Post-mortem — BL08 / GAME-NODE-20 (M1K02)
Summary
Node BL08, hosted in chassis M1K02 at DC2SCALE PAR3, experienced a network outage caused by hardware instability following a recent memory upgrade. Service has now been restored.
Issue 1 — Memory instability (DIMM)
Following a recent RAM addition, the server's management controller reported a critical DIMM error, which led to a system crash and an unexpected reboot. The most likely cause is a faulty memory module or a compatibility issue with the existing configuration.
Issue 2 — Network link instability (10G mezzanine)
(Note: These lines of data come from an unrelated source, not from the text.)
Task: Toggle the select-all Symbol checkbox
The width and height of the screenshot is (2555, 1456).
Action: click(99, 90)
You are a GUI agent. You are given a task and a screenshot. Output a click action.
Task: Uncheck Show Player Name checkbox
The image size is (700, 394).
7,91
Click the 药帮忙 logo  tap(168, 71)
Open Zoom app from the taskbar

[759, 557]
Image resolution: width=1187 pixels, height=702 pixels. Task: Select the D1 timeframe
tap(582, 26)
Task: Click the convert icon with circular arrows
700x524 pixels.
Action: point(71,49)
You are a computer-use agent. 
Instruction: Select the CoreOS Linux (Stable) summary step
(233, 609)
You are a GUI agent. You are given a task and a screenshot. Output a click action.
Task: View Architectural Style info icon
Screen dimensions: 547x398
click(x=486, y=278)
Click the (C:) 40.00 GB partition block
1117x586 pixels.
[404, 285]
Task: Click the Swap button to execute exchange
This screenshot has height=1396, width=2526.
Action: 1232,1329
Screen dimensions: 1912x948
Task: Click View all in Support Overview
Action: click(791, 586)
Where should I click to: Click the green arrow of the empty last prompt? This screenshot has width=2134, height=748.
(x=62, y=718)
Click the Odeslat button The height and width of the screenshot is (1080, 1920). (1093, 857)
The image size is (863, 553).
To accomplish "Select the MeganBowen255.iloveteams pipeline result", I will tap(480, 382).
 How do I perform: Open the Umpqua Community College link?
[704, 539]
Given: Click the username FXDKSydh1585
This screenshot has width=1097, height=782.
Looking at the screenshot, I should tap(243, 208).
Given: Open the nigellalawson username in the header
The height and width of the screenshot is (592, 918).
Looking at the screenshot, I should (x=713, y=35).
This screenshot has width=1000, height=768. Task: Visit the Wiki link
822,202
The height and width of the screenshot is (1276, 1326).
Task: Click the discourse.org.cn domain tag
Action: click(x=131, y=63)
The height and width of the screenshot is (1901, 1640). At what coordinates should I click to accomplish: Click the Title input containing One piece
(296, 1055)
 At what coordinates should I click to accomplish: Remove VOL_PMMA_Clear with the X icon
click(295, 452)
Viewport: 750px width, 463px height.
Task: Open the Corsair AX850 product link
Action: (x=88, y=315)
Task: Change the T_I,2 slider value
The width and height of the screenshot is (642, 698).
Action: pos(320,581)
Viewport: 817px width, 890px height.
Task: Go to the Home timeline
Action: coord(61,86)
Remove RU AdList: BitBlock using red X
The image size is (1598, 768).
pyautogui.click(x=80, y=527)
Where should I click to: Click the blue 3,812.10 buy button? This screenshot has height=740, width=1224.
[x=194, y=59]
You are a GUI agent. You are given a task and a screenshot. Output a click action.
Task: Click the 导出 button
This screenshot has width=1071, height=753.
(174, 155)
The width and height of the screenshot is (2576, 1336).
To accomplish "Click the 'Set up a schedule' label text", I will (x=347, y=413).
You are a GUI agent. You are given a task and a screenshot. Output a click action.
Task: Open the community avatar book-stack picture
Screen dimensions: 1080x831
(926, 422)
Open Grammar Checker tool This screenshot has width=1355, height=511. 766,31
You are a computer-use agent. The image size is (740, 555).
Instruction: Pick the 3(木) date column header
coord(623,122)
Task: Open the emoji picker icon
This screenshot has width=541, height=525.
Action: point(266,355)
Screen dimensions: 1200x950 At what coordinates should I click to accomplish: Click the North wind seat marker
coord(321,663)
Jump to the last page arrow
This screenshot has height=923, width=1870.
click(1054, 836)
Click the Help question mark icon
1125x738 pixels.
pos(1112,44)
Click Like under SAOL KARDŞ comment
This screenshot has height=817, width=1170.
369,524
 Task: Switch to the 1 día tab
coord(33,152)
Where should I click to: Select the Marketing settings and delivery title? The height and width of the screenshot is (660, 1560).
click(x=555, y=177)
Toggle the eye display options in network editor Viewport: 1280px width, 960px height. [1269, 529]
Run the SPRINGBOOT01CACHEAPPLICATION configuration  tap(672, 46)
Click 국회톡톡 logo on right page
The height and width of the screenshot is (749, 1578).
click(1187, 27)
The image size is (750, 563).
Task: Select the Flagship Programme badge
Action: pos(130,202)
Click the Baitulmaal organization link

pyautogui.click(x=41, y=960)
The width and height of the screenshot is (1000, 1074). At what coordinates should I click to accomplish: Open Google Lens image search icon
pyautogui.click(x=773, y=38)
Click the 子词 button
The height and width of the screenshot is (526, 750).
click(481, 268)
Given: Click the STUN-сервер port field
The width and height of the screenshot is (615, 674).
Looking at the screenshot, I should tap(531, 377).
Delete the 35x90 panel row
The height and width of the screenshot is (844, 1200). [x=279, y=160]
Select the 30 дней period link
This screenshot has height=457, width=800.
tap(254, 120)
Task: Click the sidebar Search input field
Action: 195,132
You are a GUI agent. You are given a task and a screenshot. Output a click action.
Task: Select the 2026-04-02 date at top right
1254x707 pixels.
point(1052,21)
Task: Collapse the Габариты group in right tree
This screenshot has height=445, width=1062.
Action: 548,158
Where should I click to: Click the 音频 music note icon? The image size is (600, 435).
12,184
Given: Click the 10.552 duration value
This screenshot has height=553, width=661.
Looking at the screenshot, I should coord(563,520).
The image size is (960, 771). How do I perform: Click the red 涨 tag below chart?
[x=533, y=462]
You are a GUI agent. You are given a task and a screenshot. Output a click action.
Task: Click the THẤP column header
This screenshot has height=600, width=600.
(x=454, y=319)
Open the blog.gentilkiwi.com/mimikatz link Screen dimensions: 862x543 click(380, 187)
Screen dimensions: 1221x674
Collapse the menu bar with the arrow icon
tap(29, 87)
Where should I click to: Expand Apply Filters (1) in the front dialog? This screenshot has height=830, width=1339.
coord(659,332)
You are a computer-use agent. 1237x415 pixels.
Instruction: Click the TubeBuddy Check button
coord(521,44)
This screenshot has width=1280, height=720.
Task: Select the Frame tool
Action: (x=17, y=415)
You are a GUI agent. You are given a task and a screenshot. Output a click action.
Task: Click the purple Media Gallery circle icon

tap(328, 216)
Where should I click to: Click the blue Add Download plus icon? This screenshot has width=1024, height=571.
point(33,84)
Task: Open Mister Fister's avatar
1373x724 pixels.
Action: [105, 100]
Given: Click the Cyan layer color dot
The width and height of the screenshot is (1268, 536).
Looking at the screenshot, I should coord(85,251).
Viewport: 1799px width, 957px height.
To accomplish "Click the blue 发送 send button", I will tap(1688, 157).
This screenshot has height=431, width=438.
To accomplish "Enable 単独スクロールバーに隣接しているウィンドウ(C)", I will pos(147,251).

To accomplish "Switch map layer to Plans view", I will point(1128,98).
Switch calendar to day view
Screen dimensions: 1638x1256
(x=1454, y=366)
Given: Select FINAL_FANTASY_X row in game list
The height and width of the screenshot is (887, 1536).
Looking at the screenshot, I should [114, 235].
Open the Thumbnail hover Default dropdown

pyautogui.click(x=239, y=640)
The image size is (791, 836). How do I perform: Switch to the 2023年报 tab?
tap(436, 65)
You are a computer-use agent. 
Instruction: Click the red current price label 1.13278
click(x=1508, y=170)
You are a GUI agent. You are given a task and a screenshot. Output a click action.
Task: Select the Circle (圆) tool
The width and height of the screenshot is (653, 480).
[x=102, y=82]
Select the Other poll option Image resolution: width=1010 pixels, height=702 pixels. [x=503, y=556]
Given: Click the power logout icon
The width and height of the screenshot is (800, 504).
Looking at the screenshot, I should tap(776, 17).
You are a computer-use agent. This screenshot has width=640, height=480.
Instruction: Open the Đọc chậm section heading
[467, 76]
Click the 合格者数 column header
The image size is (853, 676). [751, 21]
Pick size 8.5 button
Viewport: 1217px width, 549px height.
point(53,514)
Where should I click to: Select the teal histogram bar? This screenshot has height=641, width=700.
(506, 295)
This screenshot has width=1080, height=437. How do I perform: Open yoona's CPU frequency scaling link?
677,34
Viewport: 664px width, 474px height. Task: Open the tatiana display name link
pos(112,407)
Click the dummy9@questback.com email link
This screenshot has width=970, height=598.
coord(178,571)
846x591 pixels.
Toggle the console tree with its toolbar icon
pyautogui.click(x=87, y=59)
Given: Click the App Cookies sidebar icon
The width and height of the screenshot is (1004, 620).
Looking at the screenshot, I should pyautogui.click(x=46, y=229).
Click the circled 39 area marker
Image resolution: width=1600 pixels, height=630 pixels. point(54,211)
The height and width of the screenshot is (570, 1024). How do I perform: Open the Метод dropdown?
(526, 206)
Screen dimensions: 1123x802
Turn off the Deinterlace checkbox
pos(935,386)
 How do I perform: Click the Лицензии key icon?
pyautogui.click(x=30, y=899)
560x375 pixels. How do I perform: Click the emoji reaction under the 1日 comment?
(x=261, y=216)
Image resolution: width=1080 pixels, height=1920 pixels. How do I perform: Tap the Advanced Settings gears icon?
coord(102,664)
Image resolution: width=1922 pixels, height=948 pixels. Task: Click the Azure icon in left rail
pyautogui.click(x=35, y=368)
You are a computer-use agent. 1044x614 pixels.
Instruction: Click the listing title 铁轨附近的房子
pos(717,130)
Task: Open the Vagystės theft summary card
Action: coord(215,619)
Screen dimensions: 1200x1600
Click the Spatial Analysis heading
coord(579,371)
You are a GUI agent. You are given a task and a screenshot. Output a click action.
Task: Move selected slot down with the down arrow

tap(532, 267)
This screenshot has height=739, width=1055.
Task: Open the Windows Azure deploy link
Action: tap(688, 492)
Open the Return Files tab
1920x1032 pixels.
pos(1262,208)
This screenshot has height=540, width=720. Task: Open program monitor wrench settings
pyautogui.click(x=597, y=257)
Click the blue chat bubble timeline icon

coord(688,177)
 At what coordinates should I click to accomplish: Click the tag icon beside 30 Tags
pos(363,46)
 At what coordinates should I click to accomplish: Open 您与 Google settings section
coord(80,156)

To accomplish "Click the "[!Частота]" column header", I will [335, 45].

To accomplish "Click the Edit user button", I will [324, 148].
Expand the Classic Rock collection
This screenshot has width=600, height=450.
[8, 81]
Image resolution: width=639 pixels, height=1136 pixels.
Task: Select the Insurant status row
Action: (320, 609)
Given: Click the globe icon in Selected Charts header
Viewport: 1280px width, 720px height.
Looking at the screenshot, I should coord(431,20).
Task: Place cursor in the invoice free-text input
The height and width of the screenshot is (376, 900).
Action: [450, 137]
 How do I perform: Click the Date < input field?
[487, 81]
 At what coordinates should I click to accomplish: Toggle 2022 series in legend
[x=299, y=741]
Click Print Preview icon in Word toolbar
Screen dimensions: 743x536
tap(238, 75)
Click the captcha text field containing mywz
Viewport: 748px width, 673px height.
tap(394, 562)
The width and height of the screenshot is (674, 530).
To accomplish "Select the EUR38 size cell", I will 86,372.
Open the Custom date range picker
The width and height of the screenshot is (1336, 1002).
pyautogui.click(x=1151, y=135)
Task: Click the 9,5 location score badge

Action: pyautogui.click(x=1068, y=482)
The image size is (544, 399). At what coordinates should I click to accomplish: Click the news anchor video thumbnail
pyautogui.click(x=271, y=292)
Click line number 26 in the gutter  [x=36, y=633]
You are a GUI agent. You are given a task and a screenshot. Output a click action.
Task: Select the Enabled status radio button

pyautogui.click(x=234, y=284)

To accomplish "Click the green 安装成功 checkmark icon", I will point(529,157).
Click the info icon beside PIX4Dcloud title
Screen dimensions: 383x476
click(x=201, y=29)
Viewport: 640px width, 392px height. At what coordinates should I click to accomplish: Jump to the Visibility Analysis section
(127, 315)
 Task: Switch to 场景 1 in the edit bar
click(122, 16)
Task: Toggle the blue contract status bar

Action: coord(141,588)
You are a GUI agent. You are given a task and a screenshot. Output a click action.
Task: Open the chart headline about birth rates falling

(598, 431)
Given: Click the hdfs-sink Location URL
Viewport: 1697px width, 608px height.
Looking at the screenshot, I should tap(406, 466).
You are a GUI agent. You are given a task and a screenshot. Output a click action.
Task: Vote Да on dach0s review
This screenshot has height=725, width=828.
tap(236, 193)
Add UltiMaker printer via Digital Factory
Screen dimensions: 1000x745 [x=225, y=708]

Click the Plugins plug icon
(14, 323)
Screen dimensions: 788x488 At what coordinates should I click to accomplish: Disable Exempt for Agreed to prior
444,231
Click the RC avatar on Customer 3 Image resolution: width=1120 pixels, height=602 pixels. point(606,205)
After the memory crash, the blade's mezzanine card entered a degraded state. The ixgbe driver reported repeated link_config FAILED -22 errors at boot, and the 10G uplink to the upstream switch kept flapping between up and down, preventing stable connectivity. This behavior is consistent with a NIC left in an inconsistent state following the abrupt crash, and possibly aggravated by the same underlying memory instability.
Resolution
A full power cycle of the blade was performed, allowing the mezzanine card to reinitialize properly and the network link to come back up in a stable state. The node is now back online and serving traffic normally.
Next steps
An on-site maintenance window will be scheduled at DC2SCALE PAR3 to perform an in-depth diagnostic of the memory modules and replace any faulty DIMM if confirmed. The network interface will also be monitored closely during this period; if instability persists after the memory issue is resolved, the mezzanine card will be replaced as well.
We apologize for the inconvenience and thank you for your patience.